Straight line intersects geometric sequence

[adar]

Summary:: Two parallel lines (same slope) - one intersects the y-axis, and the other doesn't.
Trying to find the intersection of either with a given geometric sequence.

The lines are:
y=mx
y=mx+1
The values on one or the other of the lines - but not both simultaneously - are to be completely divisible by 2 (end result to be 1). To find out which, I consider an intersection of these with the geometric sequence below.

The geometric sequence:
x_n=2ⁿ

Is this a workable approach?
Have I made this too murky?
Please let me know.

Thanks in advance.

[Moderator's note: moved from a technical forum.]

 

[jedishrfu]

What do you mean by one line intersects the y-axis and the other doesn’t and yet they are parallel lines?

 

[PeroK]

Have I made this too murky?
Please let me know.

Thanks in advance.

I don't understand what you are trying to do.

 

[adar]

What do you mean by one line intersects the y-axis and the other doesn’t and yet they are parallel lines?

Same slope, different lengths.

 

[adar]

I don't understand what you are trying to do.

All positive integers [1→∞) are involved.
Those which are completely divisible by 2 in their original form could conceivably be represented on the mx line (as an idea).
Those which are not at all divisible by 2 must be transformed by adding 1, thus becoming mx+1 (if the above idea holds).
All the numbers which are divisible completely by 2 (both the mx and the mx+1) enter a special domain.
The others must undergo the mx+1 transformation until they become completely divisible by 2.
When the division by 2 of a given number is stopped by some component in the number (e.g., in 6=2⋅3 the component is 3), that component must undergo the transformation.
The process continues until the newly obtained number is completely divisible by 2.

It is evident that the division is assuredly uninterrupted - the only way to enter the new domain - if the divisor is anywhere in the sequence x_n=2ⁿ

The gist is:
Will all the integers - those which are not already completely divisible by 2 - end up being integers completely divisible by 2 after any number of mx+1 transformations?
If mx and mx+1 are acceptable geometric representations of the classes of integers, I was looking for a way to find their intersections with the sequence mentioned above.

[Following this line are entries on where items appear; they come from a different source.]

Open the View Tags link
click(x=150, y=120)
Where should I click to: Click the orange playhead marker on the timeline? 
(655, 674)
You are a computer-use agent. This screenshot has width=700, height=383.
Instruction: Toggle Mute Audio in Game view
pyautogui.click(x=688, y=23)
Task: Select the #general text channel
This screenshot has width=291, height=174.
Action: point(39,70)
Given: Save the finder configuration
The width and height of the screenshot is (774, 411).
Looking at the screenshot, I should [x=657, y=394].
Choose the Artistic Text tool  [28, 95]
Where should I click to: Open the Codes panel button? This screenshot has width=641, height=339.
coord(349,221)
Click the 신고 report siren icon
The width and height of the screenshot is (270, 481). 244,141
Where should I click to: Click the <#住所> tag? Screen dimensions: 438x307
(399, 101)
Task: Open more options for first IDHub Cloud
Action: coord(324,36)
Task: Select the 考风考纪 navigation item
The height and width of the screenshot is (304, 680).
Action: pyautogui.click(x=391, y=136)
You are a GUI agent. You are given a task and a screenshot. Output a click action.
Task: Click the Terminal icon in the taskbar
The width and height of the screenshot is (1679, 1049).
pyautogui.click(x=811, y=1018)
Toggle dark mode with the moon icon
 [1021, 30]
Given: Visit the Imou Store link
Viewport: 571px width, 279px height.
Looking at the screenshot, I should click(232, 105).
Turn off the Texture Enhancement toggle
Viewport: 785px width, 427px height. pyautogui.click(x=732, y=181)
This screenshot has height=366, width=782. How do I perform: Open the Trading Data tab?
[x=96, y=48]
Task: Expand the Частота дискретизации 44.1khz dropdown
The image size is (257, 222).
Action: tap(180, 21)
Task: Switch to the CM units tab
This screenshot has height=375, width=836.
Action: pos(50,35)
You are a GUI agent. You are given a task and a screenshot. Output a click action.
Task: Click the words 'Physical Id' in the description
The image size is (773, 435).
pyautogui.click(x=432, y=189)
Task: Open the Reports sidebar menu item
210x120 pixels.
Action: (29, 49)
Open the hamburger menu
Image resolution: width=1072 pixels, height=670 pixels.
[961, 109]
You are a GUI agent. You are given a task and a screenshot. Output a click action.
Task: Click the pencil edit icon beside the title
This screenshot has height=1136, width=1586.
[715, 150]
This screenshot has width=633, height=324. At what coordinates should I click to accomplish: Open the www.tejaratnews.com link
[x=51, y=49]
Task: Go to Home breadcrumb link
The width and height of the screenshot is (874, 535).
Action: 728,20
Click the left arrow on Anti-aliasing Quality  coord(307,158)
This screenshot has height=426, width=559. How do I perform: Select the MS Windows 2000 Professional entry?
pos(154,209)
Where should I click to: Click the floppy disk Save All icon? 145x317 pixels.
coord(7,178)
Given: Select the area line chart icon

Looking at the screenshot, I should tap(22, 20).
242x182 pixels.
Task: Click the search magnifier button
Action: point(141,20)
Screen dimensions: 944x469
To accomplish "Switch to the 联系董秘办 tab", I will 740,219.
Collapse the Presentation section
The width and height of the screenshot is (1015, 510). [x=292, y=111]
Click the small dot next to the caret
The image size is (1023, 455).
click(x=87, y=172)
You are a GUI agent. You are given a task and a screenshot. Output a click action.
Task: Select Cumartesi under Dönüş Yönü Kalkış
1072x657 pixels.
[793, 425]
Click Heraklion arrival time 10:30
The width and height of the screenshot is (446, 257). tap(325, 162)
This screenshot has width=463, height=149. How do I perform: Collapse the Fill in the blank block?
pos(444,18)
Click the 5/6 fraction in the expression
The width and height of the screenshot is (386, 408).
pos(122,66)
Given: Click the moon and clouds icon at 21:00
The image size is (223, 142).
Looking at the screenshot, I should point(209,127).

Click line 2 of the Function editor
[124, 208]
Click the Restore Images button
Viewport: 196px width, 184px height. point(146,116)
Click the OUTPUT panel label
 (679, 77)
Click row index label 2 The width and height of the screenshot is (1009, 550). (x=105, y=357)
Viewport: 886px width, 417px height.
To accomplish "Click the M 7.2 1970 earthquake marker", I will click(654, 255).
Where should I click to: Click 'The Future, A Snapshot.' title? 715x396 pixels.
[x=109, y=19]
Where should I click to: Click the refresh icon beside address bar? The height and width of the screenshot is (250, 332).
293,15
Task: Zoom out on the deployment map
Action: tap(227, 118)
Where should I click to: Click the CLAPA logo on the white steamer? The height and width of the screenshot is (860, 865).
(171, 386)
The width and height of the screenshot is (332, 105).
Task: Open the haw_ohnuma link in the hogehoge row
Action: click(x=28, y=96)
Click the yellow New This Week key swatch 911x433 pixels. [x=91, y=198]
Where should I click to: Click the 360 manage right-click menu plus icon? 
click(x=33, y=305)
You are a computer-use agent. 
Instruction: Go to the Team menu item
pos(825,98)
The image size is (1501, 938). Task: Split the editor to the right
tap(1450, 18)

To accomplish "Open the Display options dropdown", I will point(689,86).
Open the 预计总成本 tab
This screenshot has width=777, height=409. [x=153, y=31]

Brute force shows that quintillions of integers do enter the domain after the transformations; sometimes huge number of transformations!
But do all of [1→∞) end up there?!
And how to prove it?

 

[PeroK]

It seems you have an iteration:

1) Start with a positive integer $n$.
2) Take out all factors of $2$ to get $n_2$, which must be odd.
(If $n_2 =1$, then stop.)
3) Add $1$ to $n_2$ and repeat from step 1.

The question is whether you always reach $1$ at some stage. This is equivalent to getting a power of $2$ at some stage.

It's similar in some ways to the Collatz conjecture:

https://en.wikipedia.org/wiki/Collatz_conjecture

Except, in this case, starting with an odd integer, adding $1$ and dividing by $2$ (or higher powers) will always give a lower number. So, we are bound to get to $1$ eventually.